Lacey’s role is to make sure all the times are properly recorded and sent out, down to the millisecond.
Lacey and his 10-person team collect the entries, process the data, seed the meet, and oversee scoring operations using Hy-Tek Sports Software’s Meet Manager program.
“I am ultimately responsible for making sure everything is accurate,” Lacey said.
Precise measurement proved valuable, even on a day packed mostly with preliminary events.
Swimmers broke several records on the first of three days. The event is expected to attract more than 2,000 competitors and 5,000 spectators, according to meet communications director Kelly O’Driscoll.
Lacey said the timing system is fully automatic, equipped with touch pads in the pool and backup buttons.

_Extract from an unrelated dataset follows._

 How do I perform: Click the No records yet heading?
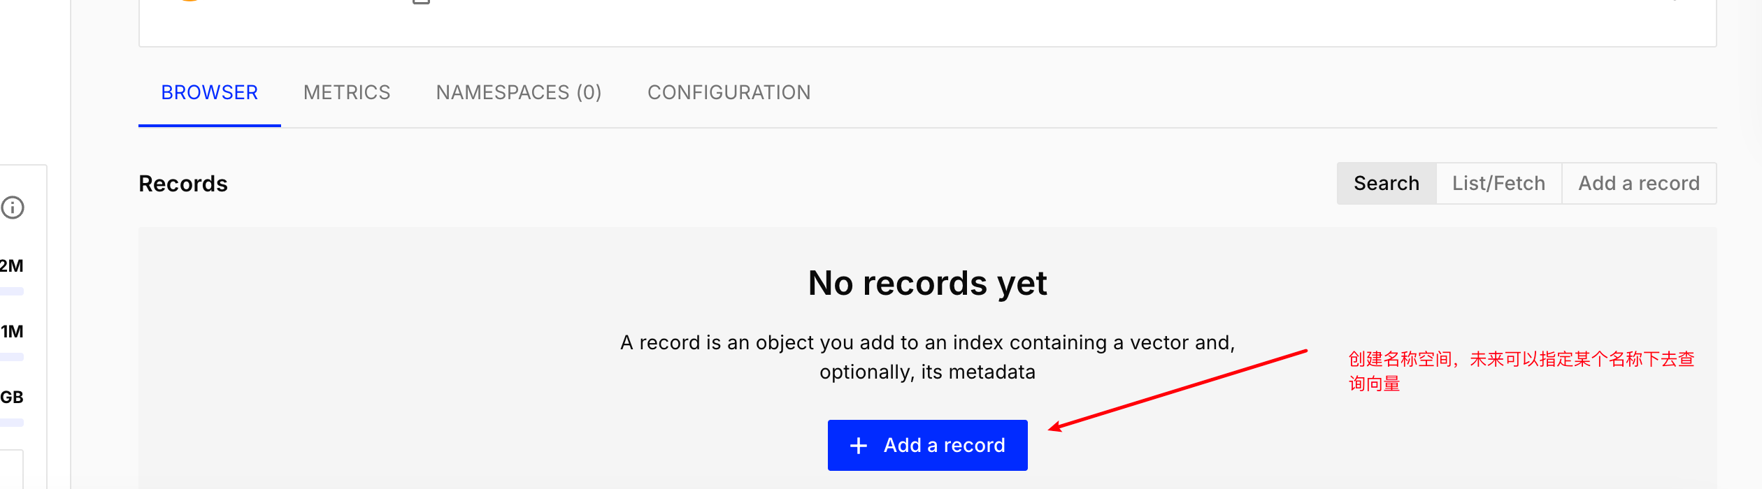click(928, 283)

All volunteer timers wear manual watches in case the technology fails.
“We compare the pad (times) to the button, and if there is more than a 0.3-second difference, then we check the manual watch times to make sure there is not some sort of error,” Lacey said. “The younger kids don’t always touch the pad hard enough, so it won’t stop it and that flags our system.”

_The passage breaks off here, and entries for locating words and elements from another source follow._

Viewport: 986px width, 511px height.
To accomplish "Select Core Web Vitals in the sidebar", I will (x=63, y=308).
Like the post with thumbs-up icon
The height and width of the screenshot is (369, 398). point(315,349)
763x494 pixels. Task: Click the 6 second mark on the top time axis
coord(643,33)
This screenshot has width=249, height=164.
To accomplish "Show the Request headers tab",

The pads are only installed on one side of the pool, so they don’t work for the age 8-and-younger group that sometimes swims just one length of the pool.

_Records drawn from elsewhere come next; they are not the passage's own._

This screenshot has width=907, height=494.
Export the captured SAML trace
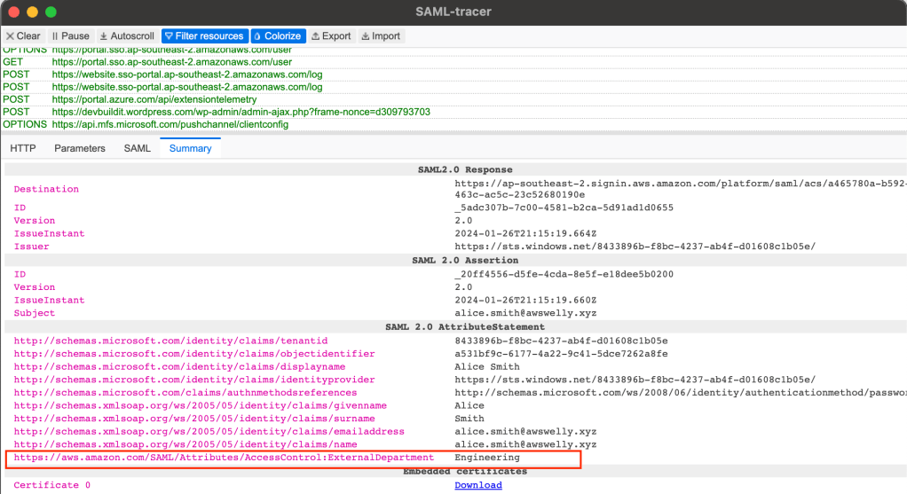point(331,36)
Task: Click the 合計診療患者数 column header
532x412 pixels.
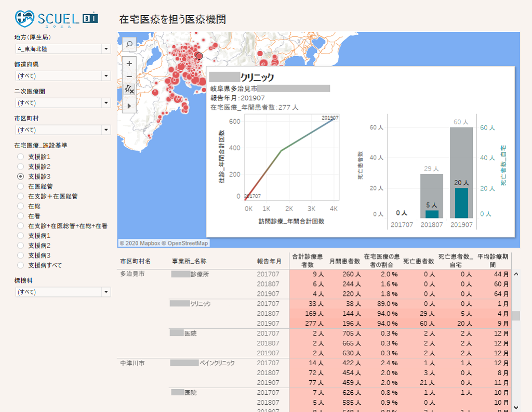Action: pos(307,261)

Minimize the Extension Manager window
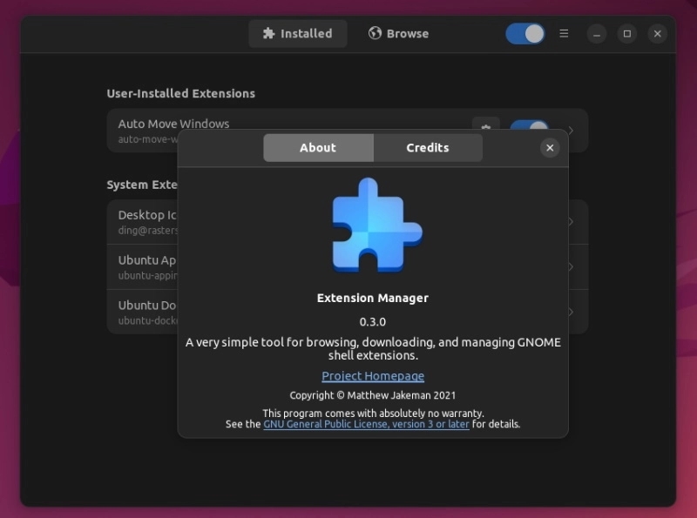click(x=597, y=34)
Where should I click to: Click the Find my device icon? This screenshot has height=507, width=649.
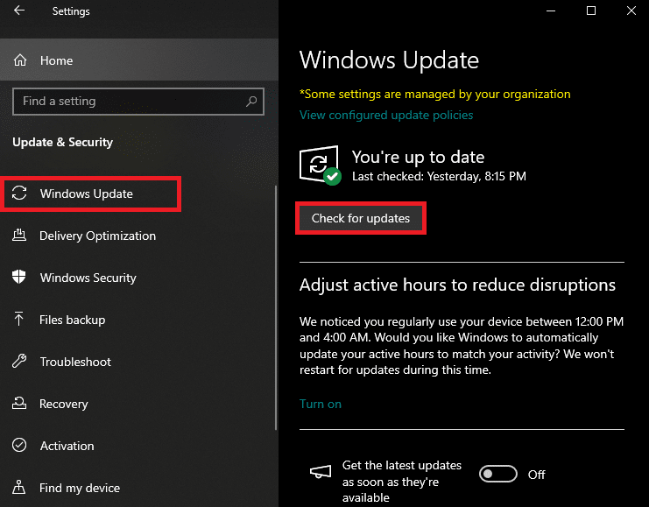20,488
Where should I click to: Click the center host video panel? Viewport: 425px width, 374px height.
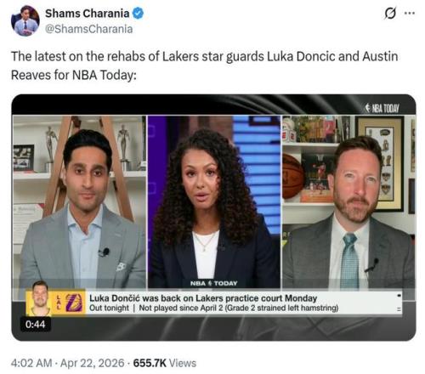click(214, 201)
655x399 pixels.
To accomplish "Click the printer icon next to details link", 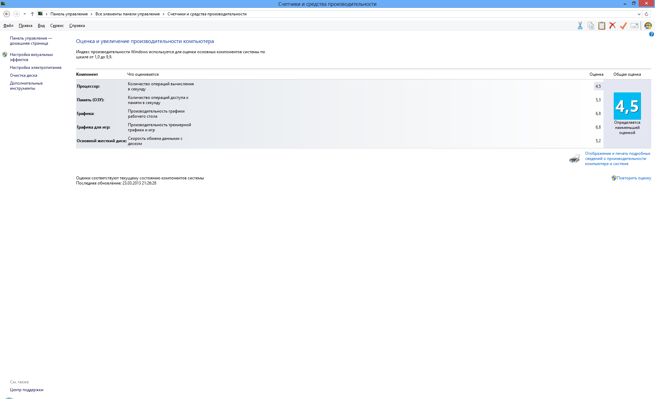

Lacey also runs a web development company called Mod9Multimedia. His team designed and produced this year’s meet website, with results uploading almost instantly.
Lacey isn’t the only technology-savvy person involved with this year’s meet.
Maple Bluff’s team works with Yuriy Gusev, an entrepreneur who has produced video and live streaming of national, junior, and world ski championships since 2003.
Gusev, who moved from Russia to Madison in 2002 and graduated from UW, is working with local tech company 5Nines to stream the meet on monitors around the venue and across multiple online platforms.
“We have wireless transmitters sending video to the two tents, and those transmitters can send (video) up to about a kilometer, or 3,300 feet,” Gusev said.
Two viewing tents have been set up, one to the left of the Maple Bluff Country Club’s scenic first tee and another just off Lake Mendota at Maple Bluff Beach Park, in full view of the Madison skyline.
Another monitor is located on the country club’s new outdoor dining and bar terrace.
The event is also being streamed live on the event’s website, facebook page, and isthmus.com.
Gusev said Maple Bluff’s $5 million improvement project has given him vantage points to set up cameras. Previous meets, he said, have streamed only one bird’s-eye view shot.
“We want to show a little bit more emotion around the event, so we’re getting close-up shots around the bleachers and on the athletes before the start and right after the start,” Gusev said.
As of Thursday, he had six cameras placed around the pool. He wants to add four more over the course of the weekend.
Gusev is used to working bigger events with audio and video engineers on site, but attested to how much he’s enjoyed partnering with the all-city meet this year.
“It’s a really good group. They are pretty well organized so it’s easy to work,” Gusev said. “For this level of event, it’s pretty impressive.”
First medals given
Thursday was mostly full of individual preliminary races to determine spots in Saturday’s finals.
But a pair of 200-yard medley relay teams in the 11-12 age group left the Maple Bluff pool with some hardware.
The Hill Farm boys relay won (2 minutes, 4.27 seconds), as did the Seminole girls team (1:59.85).
The new Maple Bluff pool opened in May 2016, so many pool records are expected this weekend. Pool records were set in all 32 events held Thursday.
Also, six All-City records (for pools configured in yards) were set: Nathan Lamers (Middleton), boys 13-14 100 freestyle (:49.48); Katrina Marty (Seminole), girls 15-19 100 backstroke (:57.03); Gabriela Pierobon Mays (Hawks Landing), girls 13-14 100 individual medley (1:00.72); Alexander Moen (Maple Bluff), boys 100 individual medley (:56.63); Kiara Bissen (Ridgewood), girls 13-14 100 breaststroke (1:06.43); and Henry Miller (Shorewood Hills), boys 15-19 100 breaststroke (:59.01).